On Sat, 6 Jan 2001, David S. Miller wrote:
> I could not agree more. This reminds me to do something I could not
> justify before, making netlink be enabled in the kernel and
I always use netlink and friends for something or the other. Route
protocols, traffic control configuration, device configuration,
firewalling; I dont see a problem turning it on. Maybe defaulting it to
on, and then totaly getting rid of the config option.
> I could almost, but not quite, justify it right now just because "ip"
> is becomming standard and needs it.
"ip" has been standard to some people for a few moons now ;->
It is more documneted than ifconfig ;-> and does a lot more
> Not to stray from the subject, Ben's effort is still needed. I think real
> numbers are useful instead of claims like it "displayed faster"
> See my previous email, if it's just slow because of some poorly coded
> version of ifconfig, it does not justify the patch. If only a
> forcefully created "benchmark" can show some performance problem, that
> is not an acceptable reason to champion this patch.
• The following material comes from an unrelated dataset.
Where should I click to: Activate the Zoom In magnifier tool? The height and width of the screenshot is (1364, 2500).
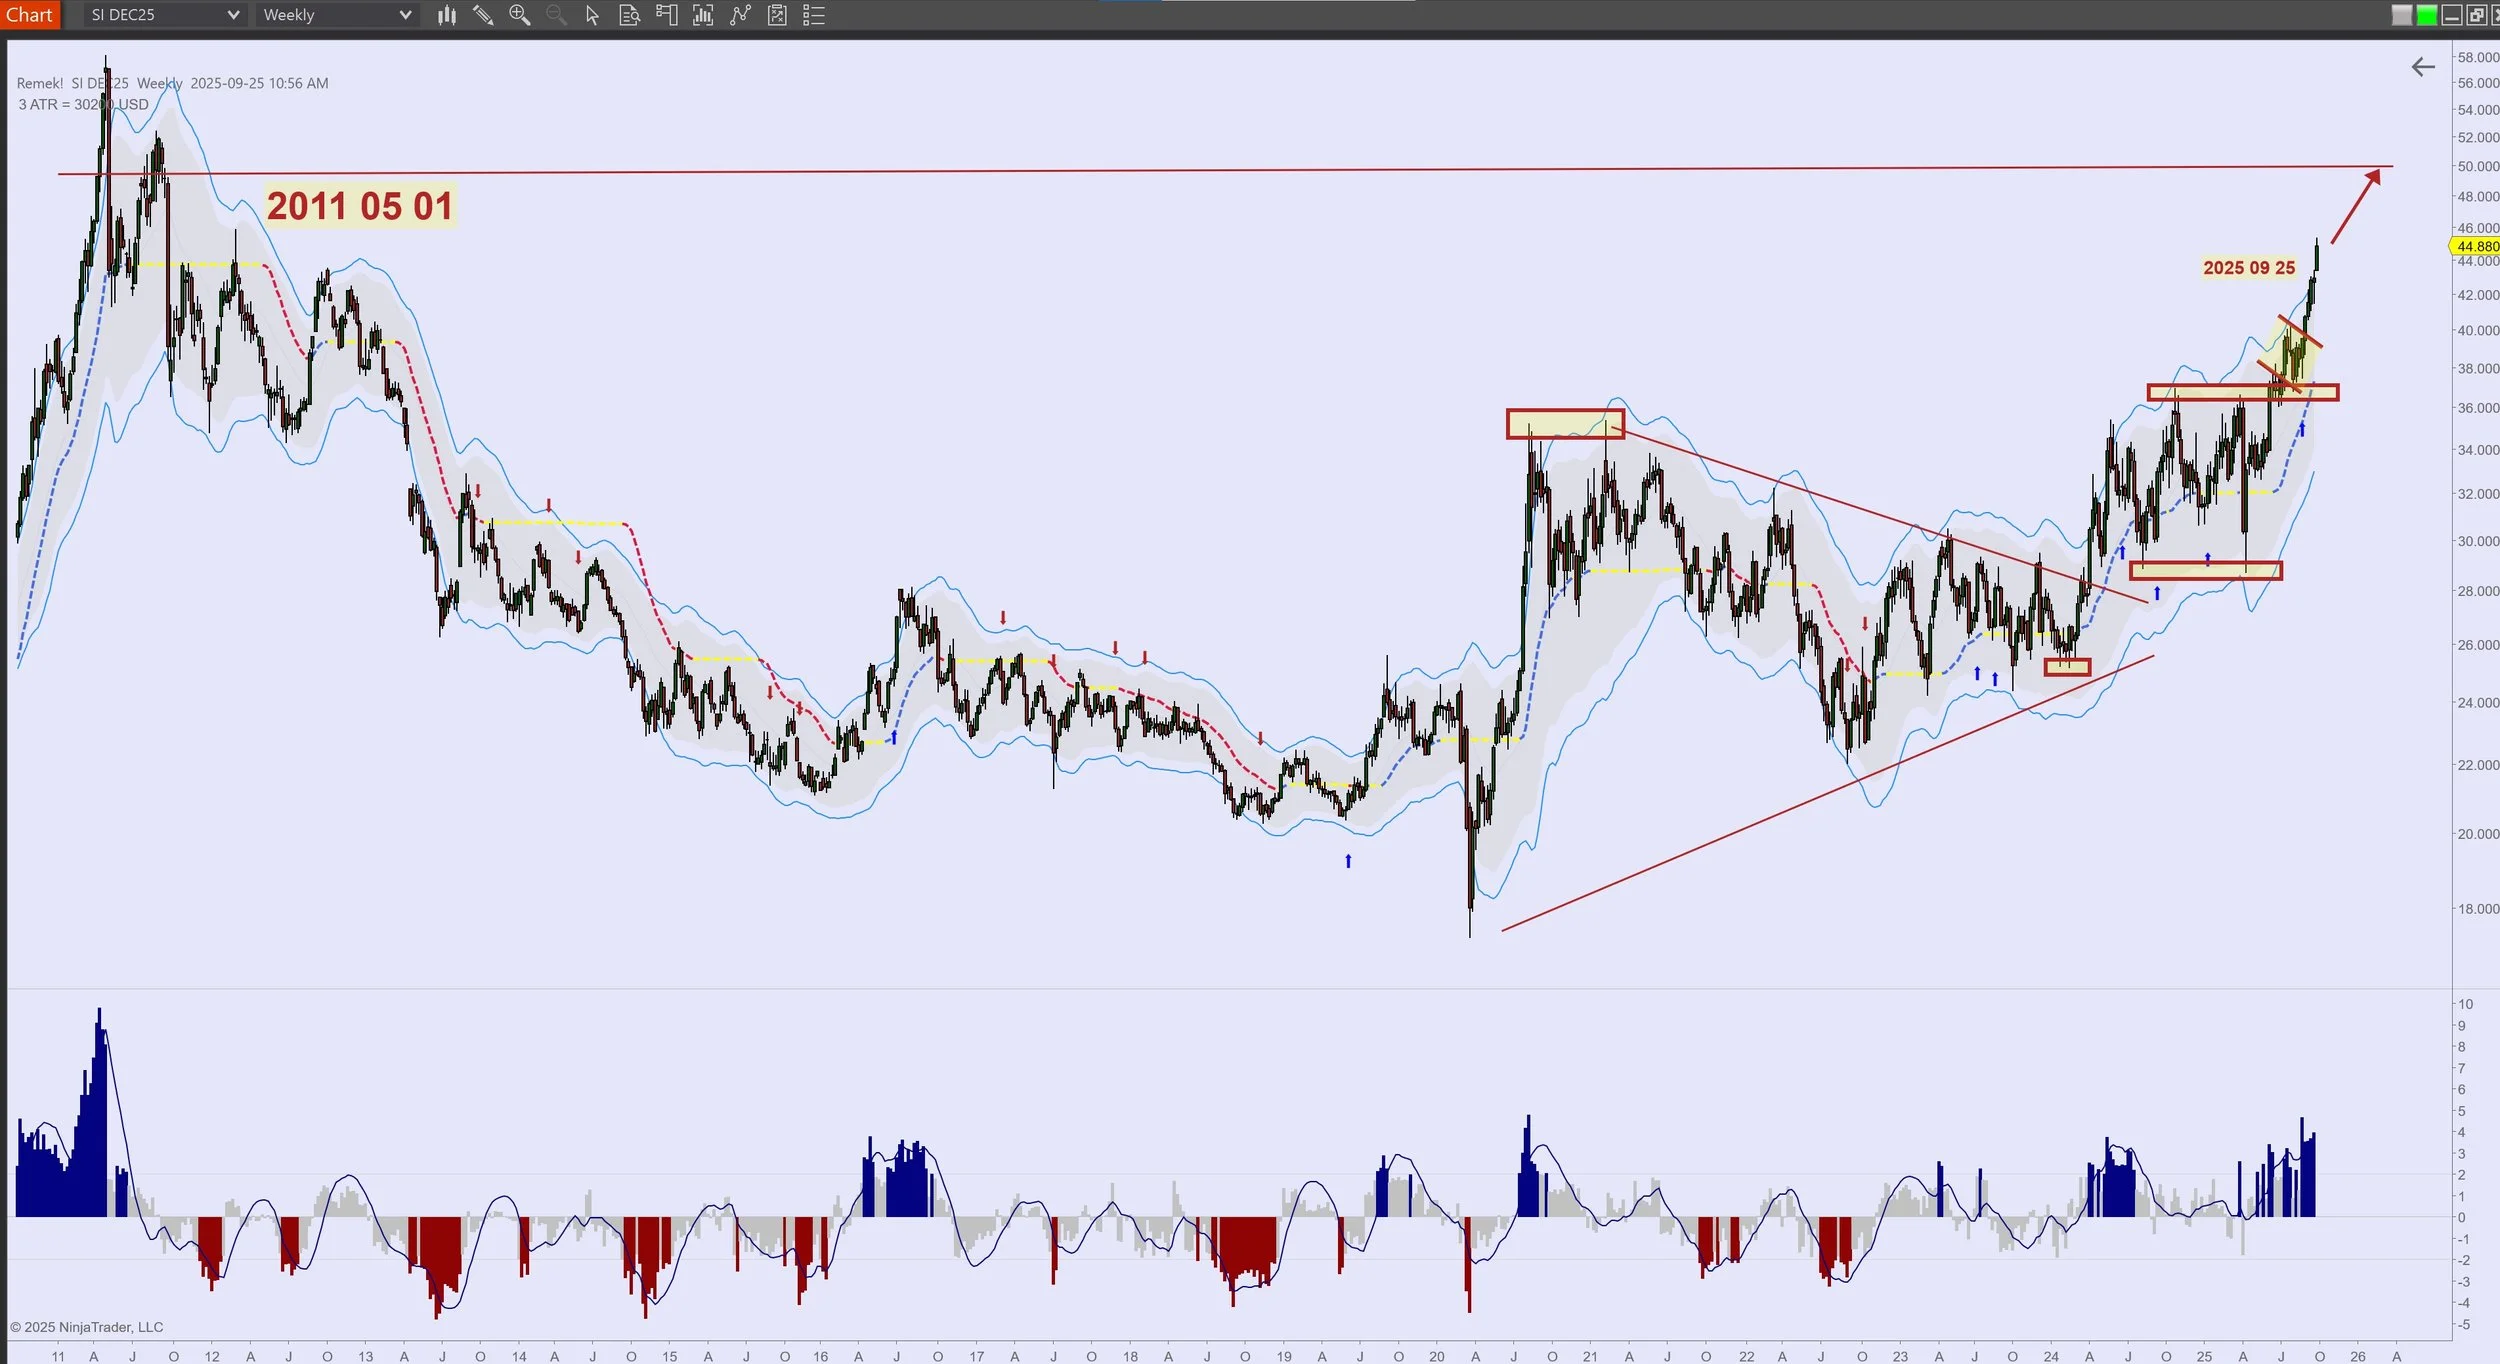[519, 15]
Ok?
All the kernel paths affected are really config/control paths as well as
slow paths (eg some device binding to sockets, MSG_DONTROUTE slow path,
traffic control setup, route config, arp config are some that seem useful).
The argumenet for the patch (and it might be weak) If you have 4000
devices, it makes sense for two reasons:
-Some of these paths might hold locks which might stall the fast path.
-Or if you have a busy system, they will contribute to the load.
I used to be against VLANS being devices, i am withdrawing that comment; it's
a lot easier to look on them as devices if you want to run IP on them. And
in this case, it makes sense the possibilirt of over a thousand devices
So instead of depending what ifconfig does, maybe a better test for Ben is
to measure the kernel level improvement in the lookup for example from
2..6000 devices. Tests with the user space tools will also help. example
to add to Andi's flavor:
"date; time ifconfig -a; date" for each number of devices.
repeat for ip as well ;->
Plot kernel and the two user tools results after several iterations
(number of devices on x-axis and some time/CPU measure on y-axis).